Head Quarters [Providence, R.I.] August 1st 1778.
Dear Sir,
You will please to proceed to Boston, Marblehead and such other places as you may think proper, to engage two or three hundred Seamen or other persons well acquainted with Boats, who are to act as Boatmen in the Expedition against Rhode Island. You will please to use all possible expedition in forwarding them on. Their pay shall be three Dollars per day & their expenses borne upon the Road. Their engagement is to be for fifteen days, if not sooner discharged; they will be allowed three days for coming & three for going Home. You are to advance each man one week's pay upon his engaging.
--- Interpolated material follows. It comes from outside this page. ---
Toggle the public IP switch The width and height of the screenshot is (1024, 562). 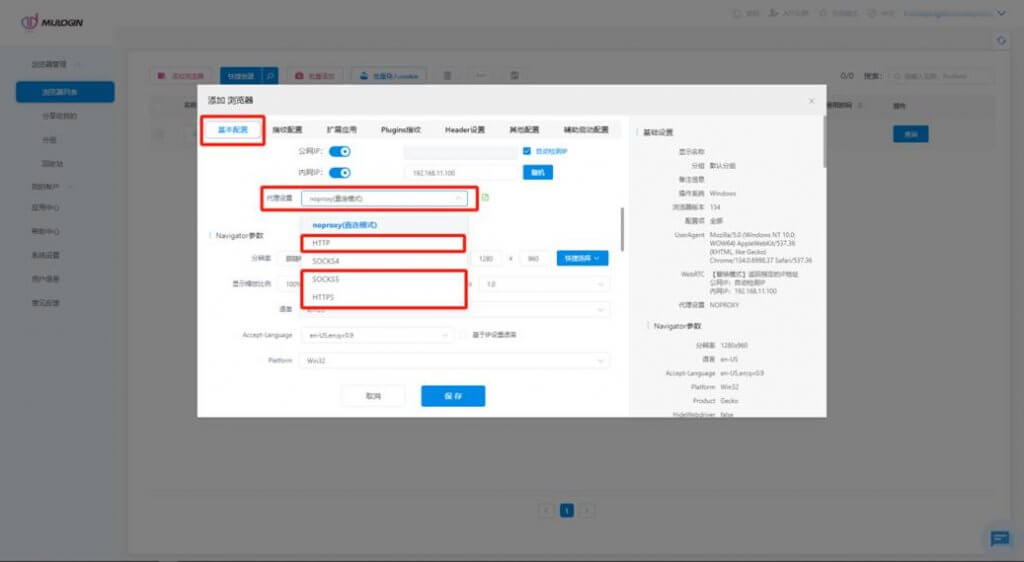[340, 152]
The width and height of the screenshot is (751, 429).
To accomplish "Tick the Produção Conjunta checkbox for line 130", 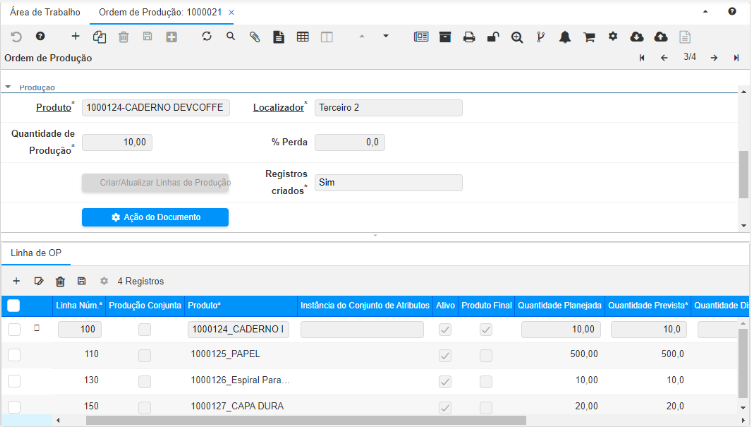I will [x=145, y=380].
Upon this encouragement I think you will have a sufficient number who will at this important Crisis, step forth to assist in the glorious Enterprise on hand & share with their Brethern the Honor of giving the last Blow to British Tyranny.1 I am, Dear Sir, [&c.]
JOHN SULLIVANN
Brig'r Gen'l Glover
Historical Collections of the Essex Institute 5: 107.
1. Glover recruited a large number of seamen: one hundred from Marblehead, eighty from Boston, sixty from Newburyport, twenty-five from Salem, and lesser numbers from various smaller communities in Massachusetts. George Williams to Timothy Pickering, 20 Aug. 1779, Pickering Papers, MHi.